Podobnie jak żeleźniak, pochodzi z rodziny jasnotowatych, Kupiłam dwie sadzonki szałwii jesienią 2013 i do teraz rozrosła mi się w przepiękne kępy, do tego mam wrażenie, że się rozsiała i mniejsze kępki rosną dookoła. W efekcie tworzy piękną, wielką, fioletową grupę na tle żółtych tojeści i żeleźniaka. Wysokością dorównuje tojeści, ale jej kwiaty są smukłe i kontrastują z nią pięknie.

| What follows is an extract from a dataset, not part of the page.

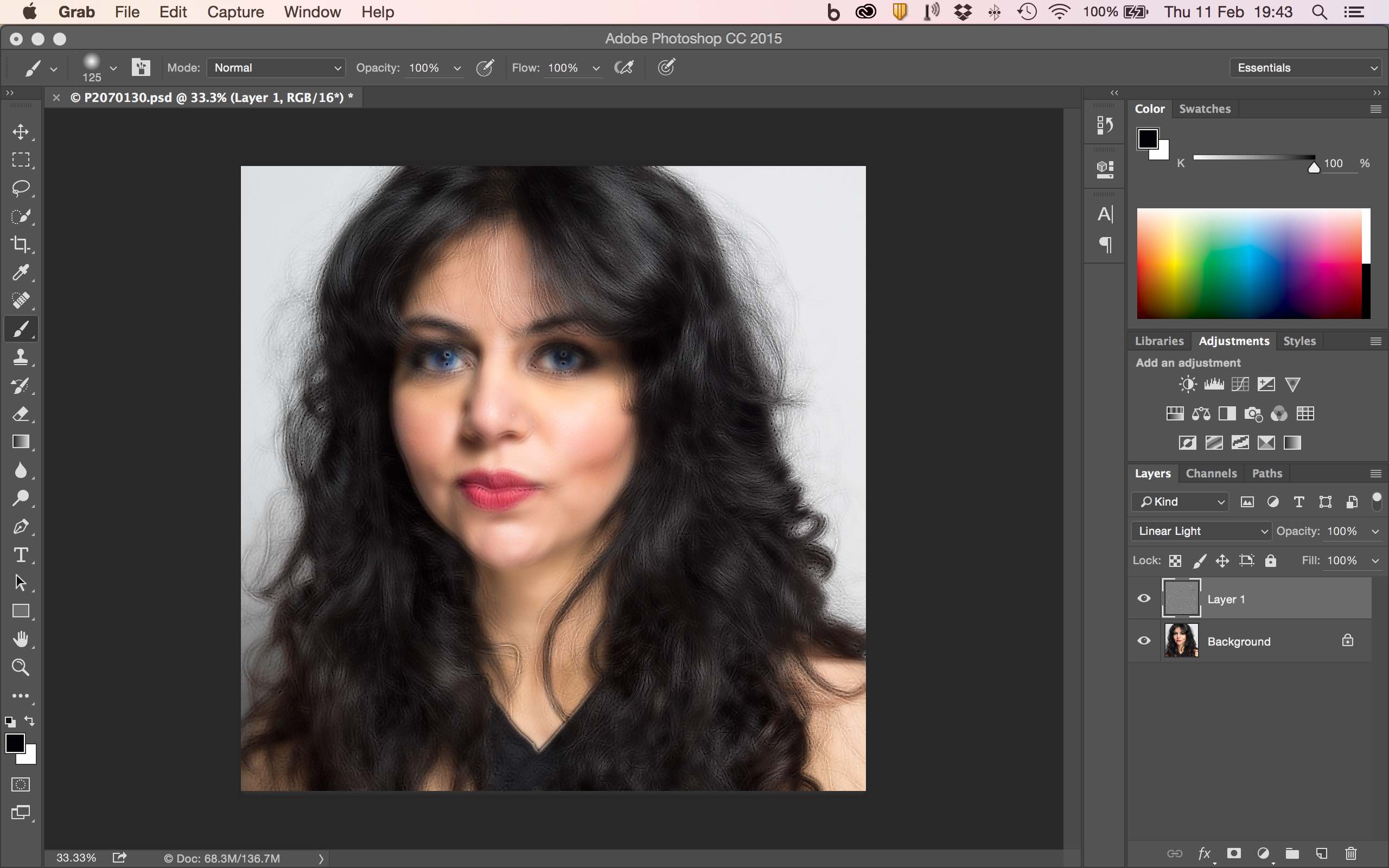Image resolution: width=1389 pixels, height=868 pixels.
Task: Click the Add a layer style fx button
Action: (1205, 854)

Szałwia ponoć lubi pełne słońce, ale u mnie doskonale radzi sobie w tym półcieniu pomiędzy drzewami owocowymi a altaną. Wytrzymuje największe susze – kiedy żeleźniak z braku podlewania nie kwitł w zeszłym roku, a tojeść ledwo dawała radę z pojedynczymi pędami, szałwia niezmiennie, pięknie kwitła, przyciągając owady. Zaczyna kwitnąć najwcześniej z tego trio, bo już w maju, ale po ścięciu kwiatów można liczyć na drugi rzut jeszcze przed jesienią. Kwiatów można też nie ścinać i jeśli będzie miała sprzyjające środowisko, to się rozsieje (lub można rozmnożyć w tej sposób samemu). Dostaniecie ją też w kolorze różowym.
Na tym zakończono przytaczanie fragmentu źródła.